WHAT TO PRODUCE ::
All that is wanted is the exact lines from the one with "Open Virtual Machines in Virtualization card" through the last line of the entries, with both ends kept and every picture left out.

EXTRACTED RECORDS ::
■ ■ ■ ■ ■

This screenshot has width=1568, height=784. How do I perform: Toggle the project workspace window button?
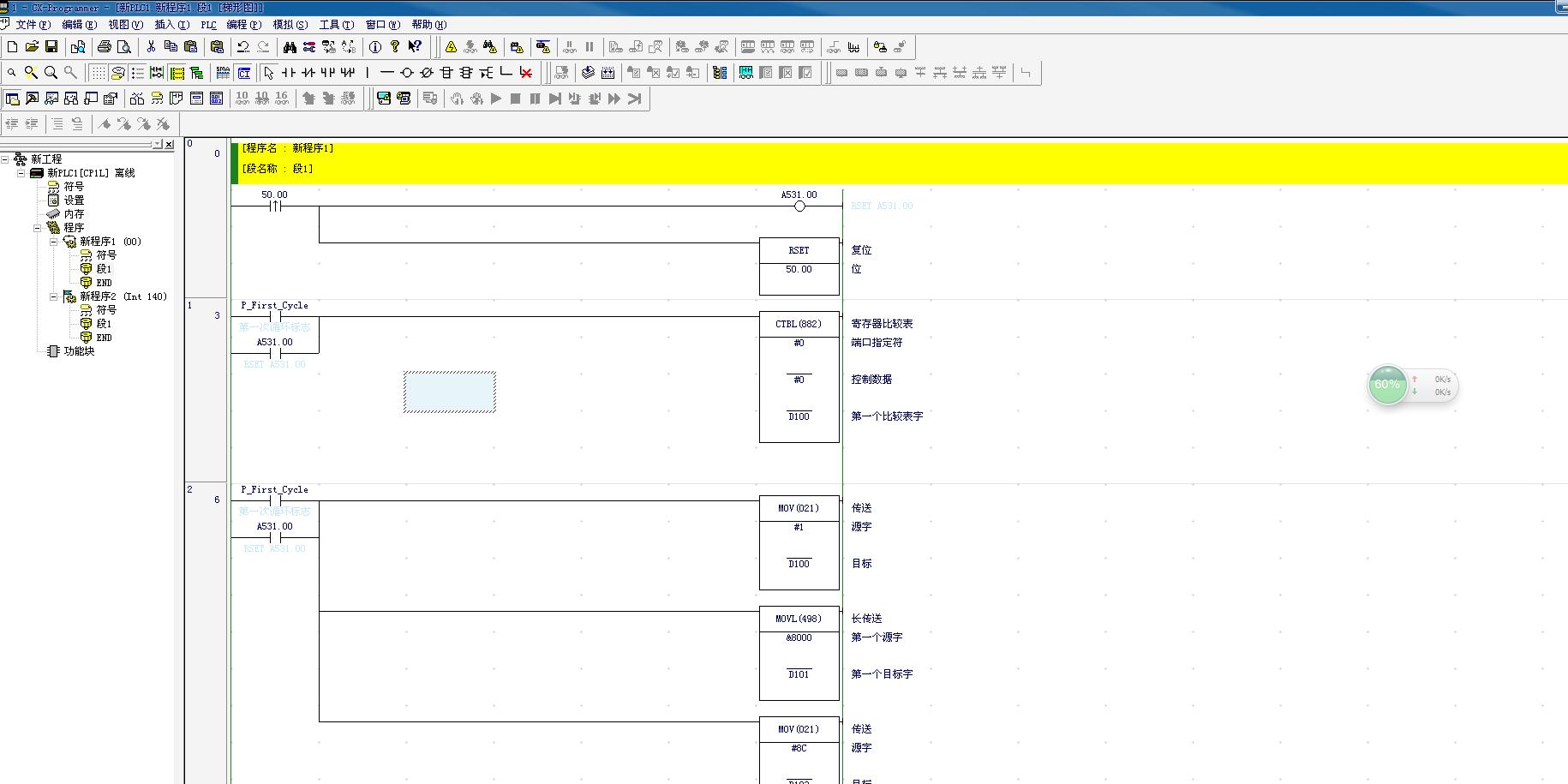(12, 99)
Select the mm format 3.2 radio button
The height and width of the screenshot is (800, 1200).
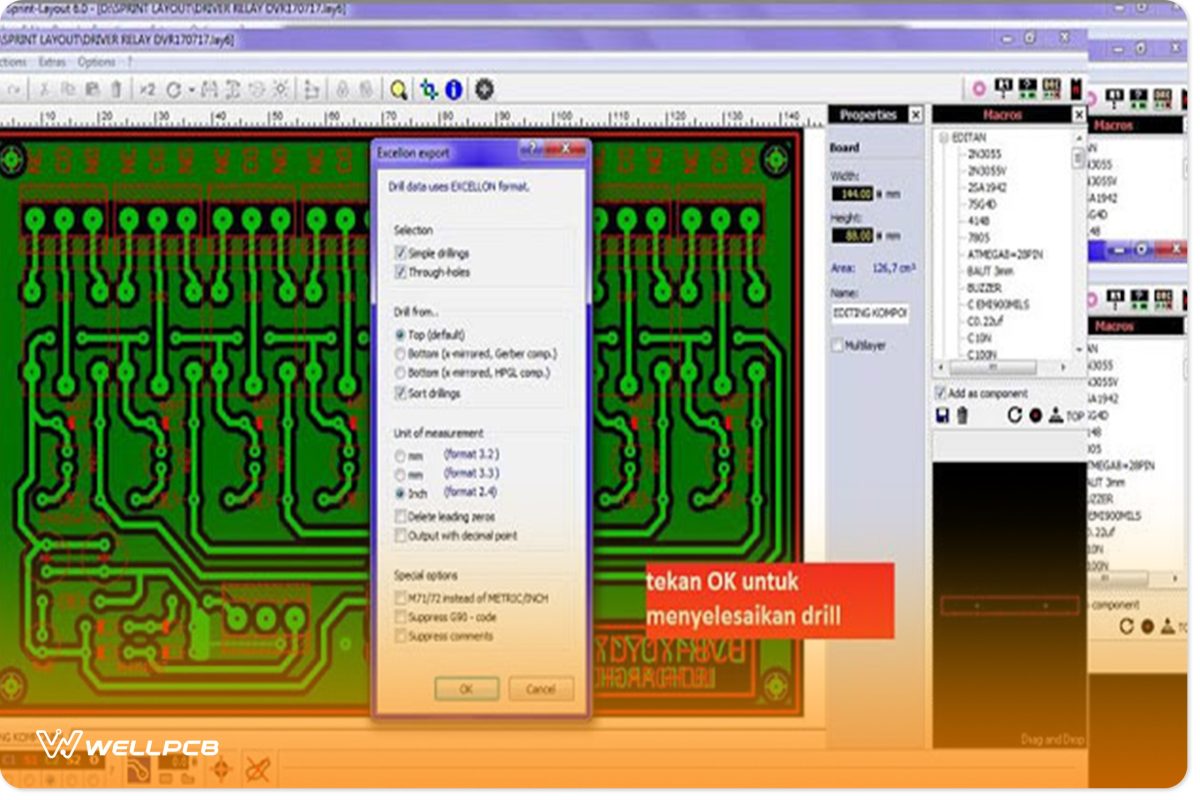click(401, 455)
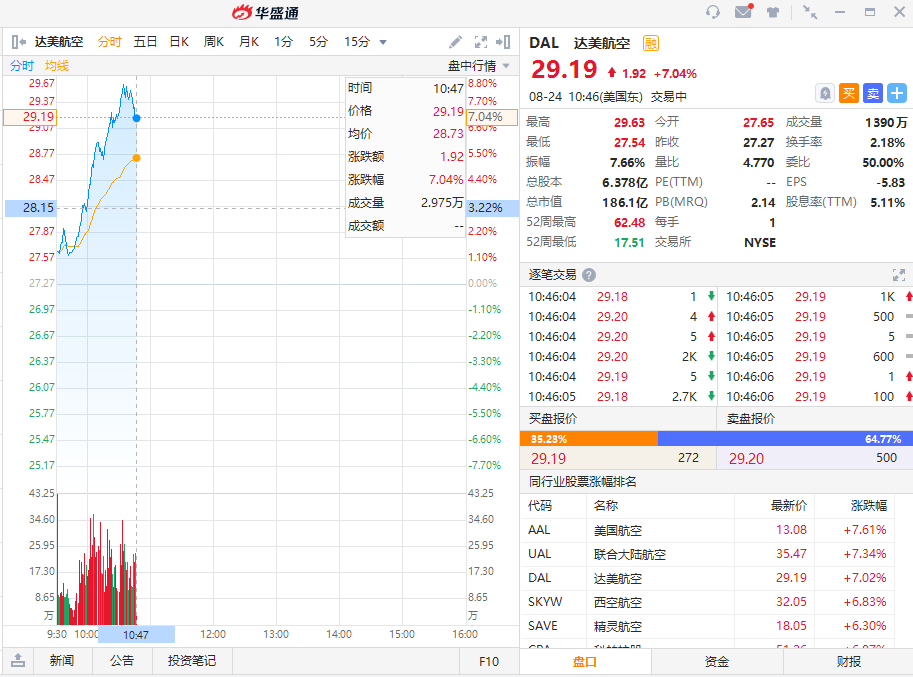Expand the 逐笔交易 trades panel
Viewport: 913px width, 677px height.
[898, 275]

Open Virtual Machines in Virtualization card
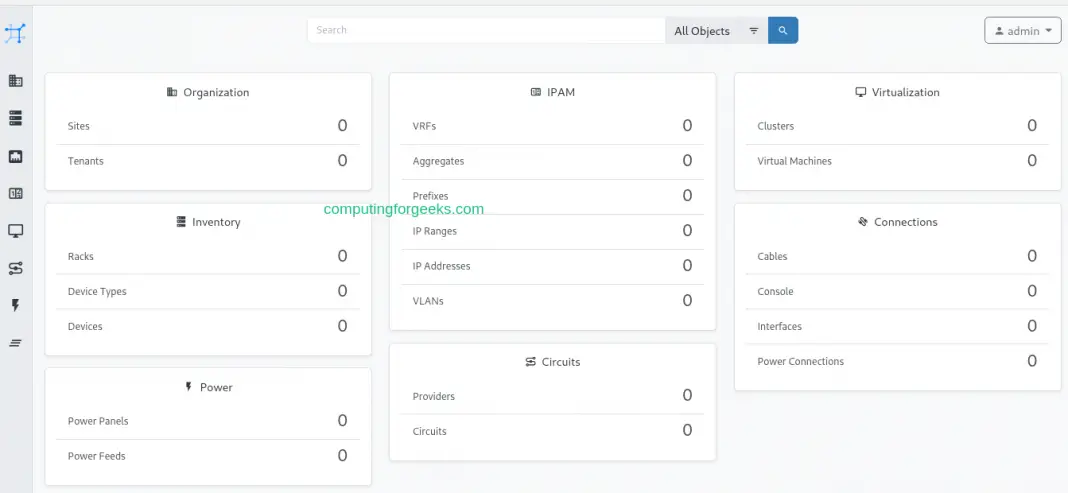[794, 161]
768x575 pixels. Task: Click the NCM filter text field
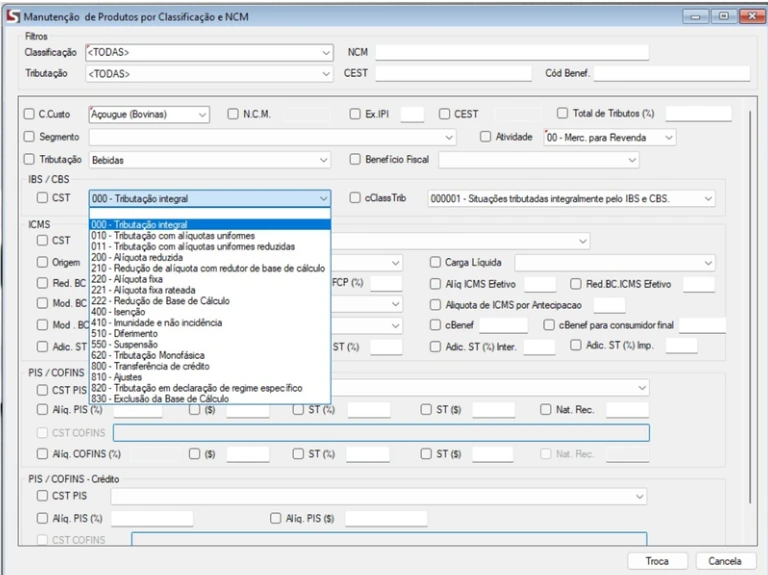pos(512,52)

■ ■ ■ ■ ■

SOLUTION ::
Open Virtual Machines in Virtualization card
[794, 161]
768x575 pixels. Task: Click the NCM filter text field
pos(512,52)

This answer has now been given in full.